**Dataset excerpts**
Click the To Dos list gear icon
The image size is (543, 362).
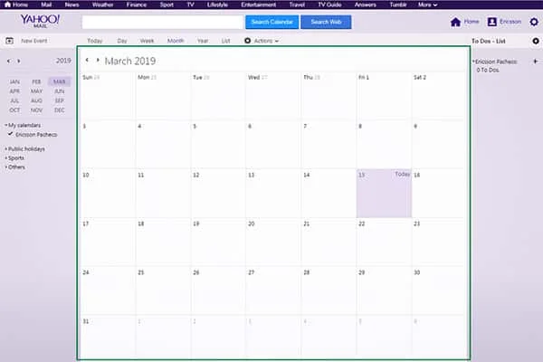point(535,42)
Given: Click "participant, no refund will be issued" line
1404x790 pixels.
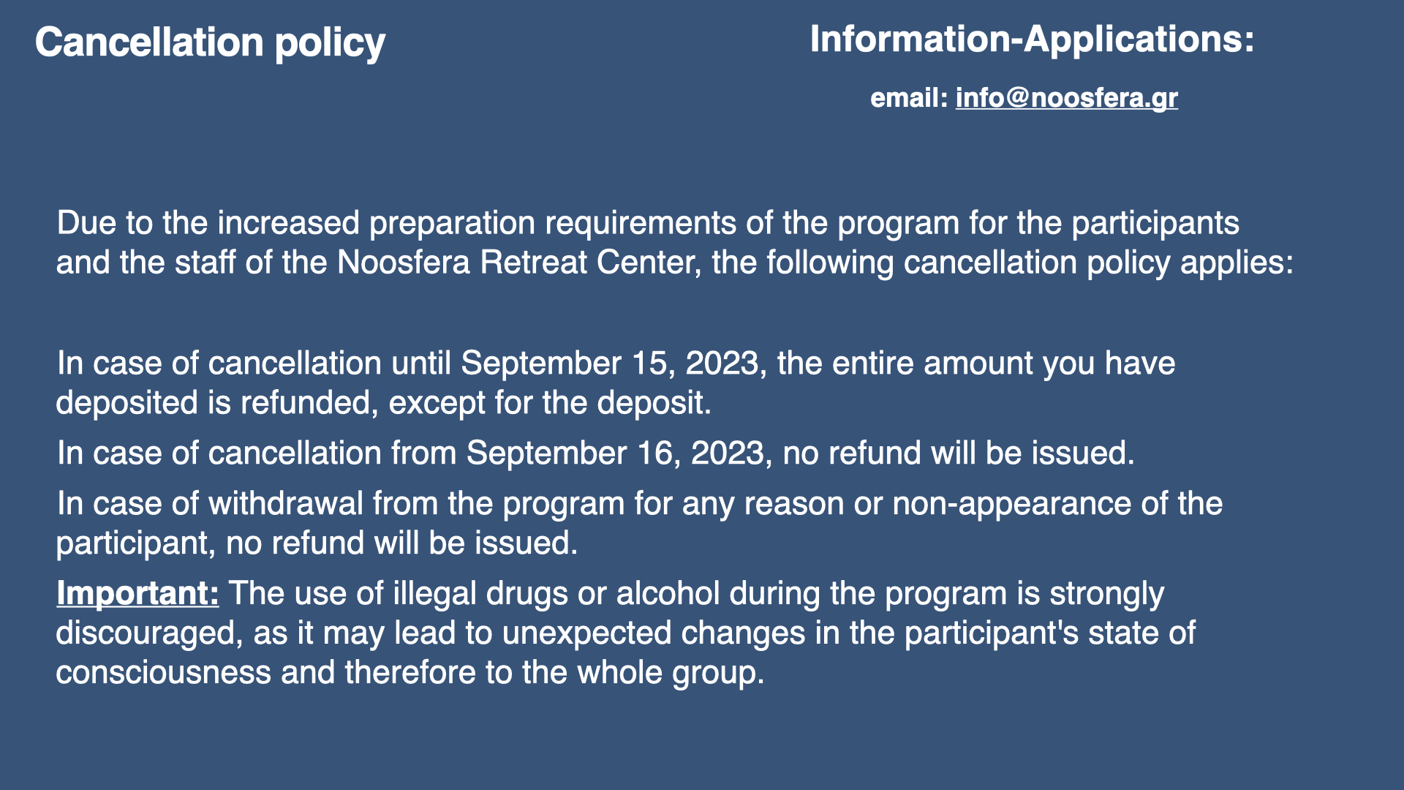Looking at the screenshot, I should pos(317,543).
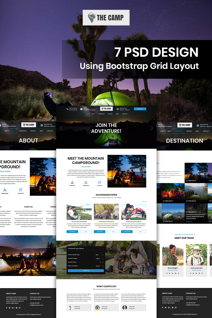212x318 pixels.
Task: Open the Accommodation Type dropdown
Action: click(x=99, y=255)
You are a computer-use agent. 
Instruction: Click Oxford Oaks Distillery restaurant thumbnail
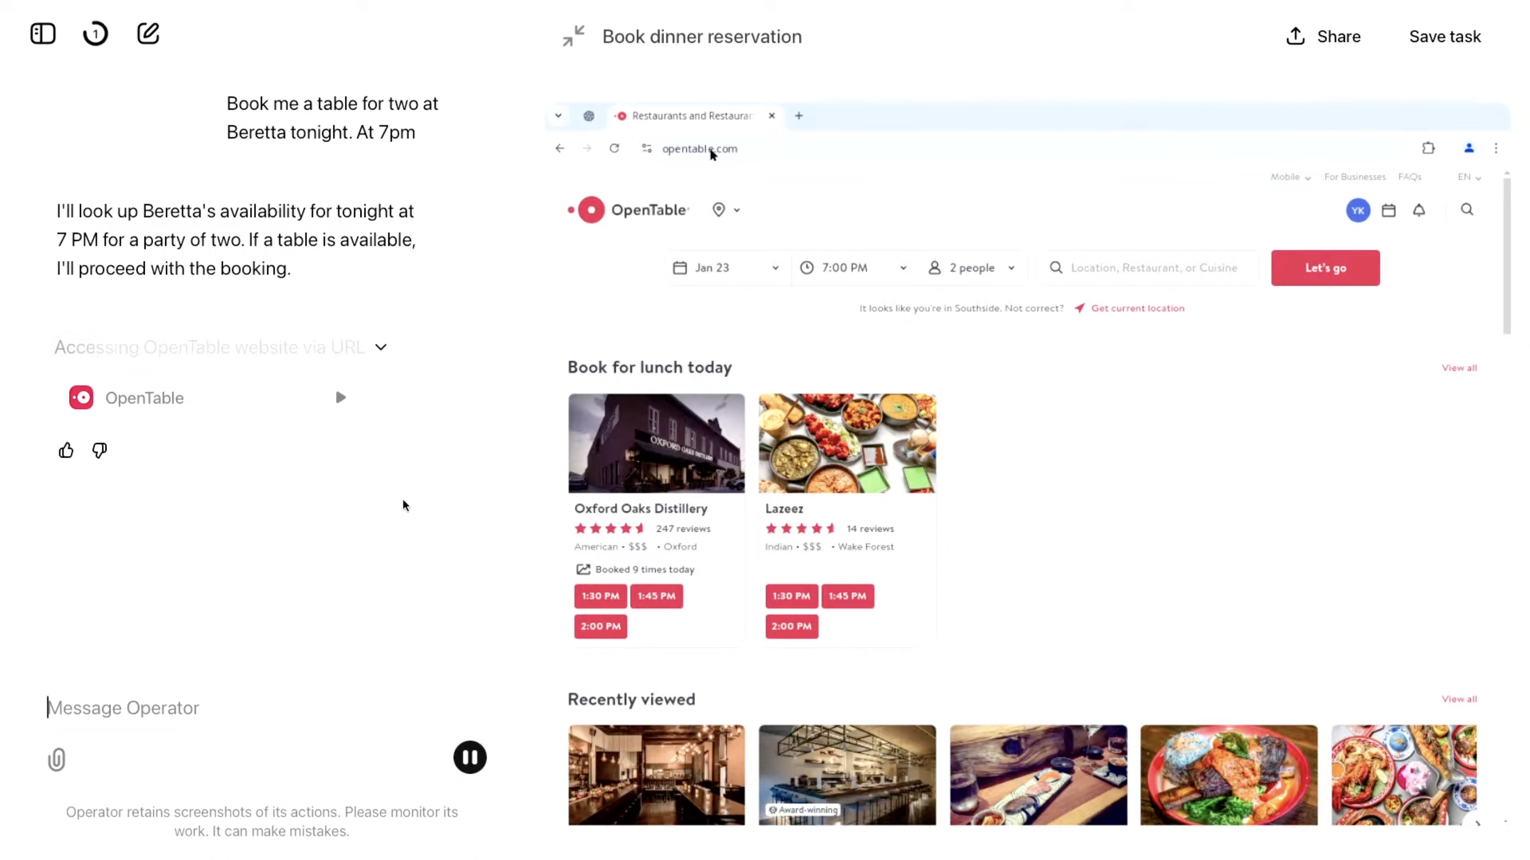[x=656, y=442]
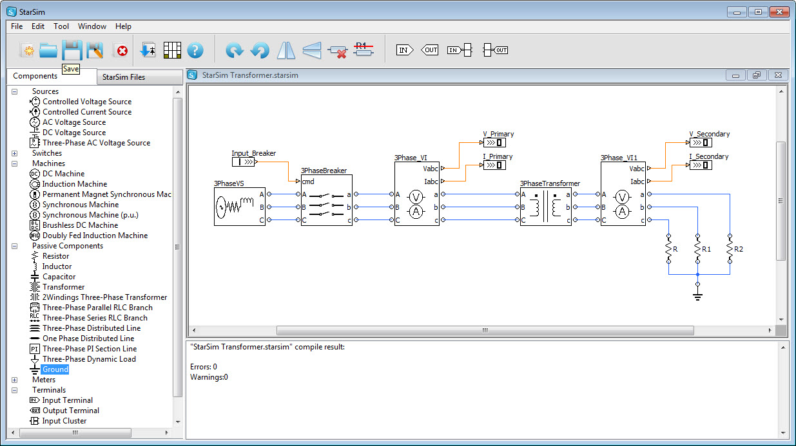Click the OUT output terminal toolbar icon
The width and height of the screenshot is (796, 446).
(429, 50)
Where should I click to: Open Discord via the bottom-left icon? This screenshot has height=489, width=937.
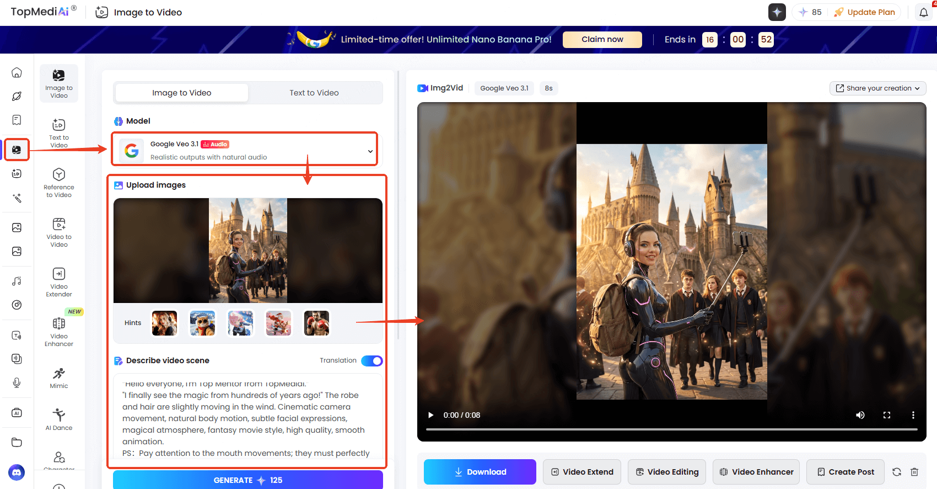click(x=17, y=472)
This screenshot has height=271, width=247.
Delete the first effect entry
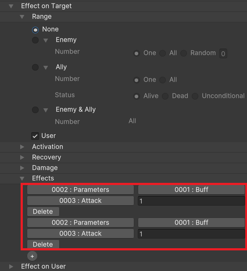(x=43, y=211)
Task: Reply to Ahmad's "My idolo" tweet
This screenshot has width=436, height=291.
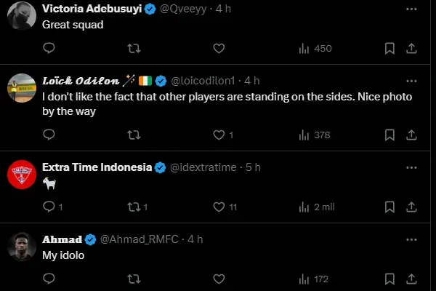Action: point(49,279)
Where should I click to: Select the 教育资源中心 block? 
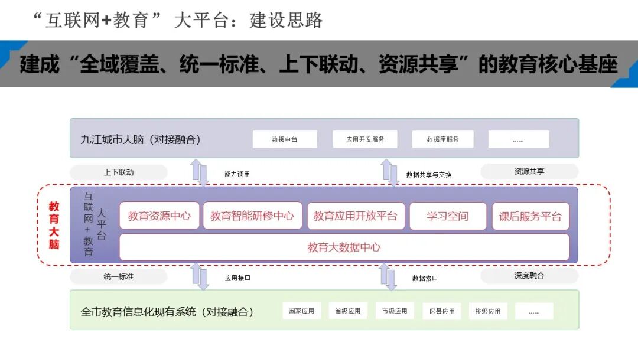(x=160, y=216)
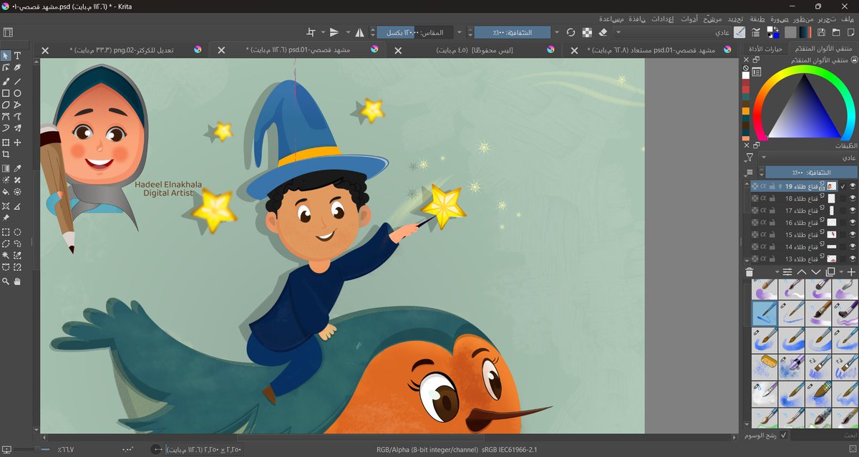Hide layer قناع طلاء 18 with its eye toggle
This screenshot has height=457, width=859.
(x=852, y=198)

**Task brief**
Here the lines from the one containing "Where should I click to: Open" through the end of the material are to be copied exactly, with the pictures omitted.

**Reply to the exercise**
Where should I click to: Open Discord via the bottom-left icon? This screenshot has height=489, width=937.
click(x=17, y=472)
This screenshot has height=271, width=247.
Delete the first effect entry
(x=43, y=211)
Task: Reply to Ahmad's "My idolo" tweet
This screenshot has width=436, height=291.
Action: point(49,279)
Where should I click to: Select the 教育资源中心 block? 
(x=160, y=216)
Hide layer قناع طلاء 18 with its eye toggle
This screenshot has height=457, width=859.
(x=852, y=198)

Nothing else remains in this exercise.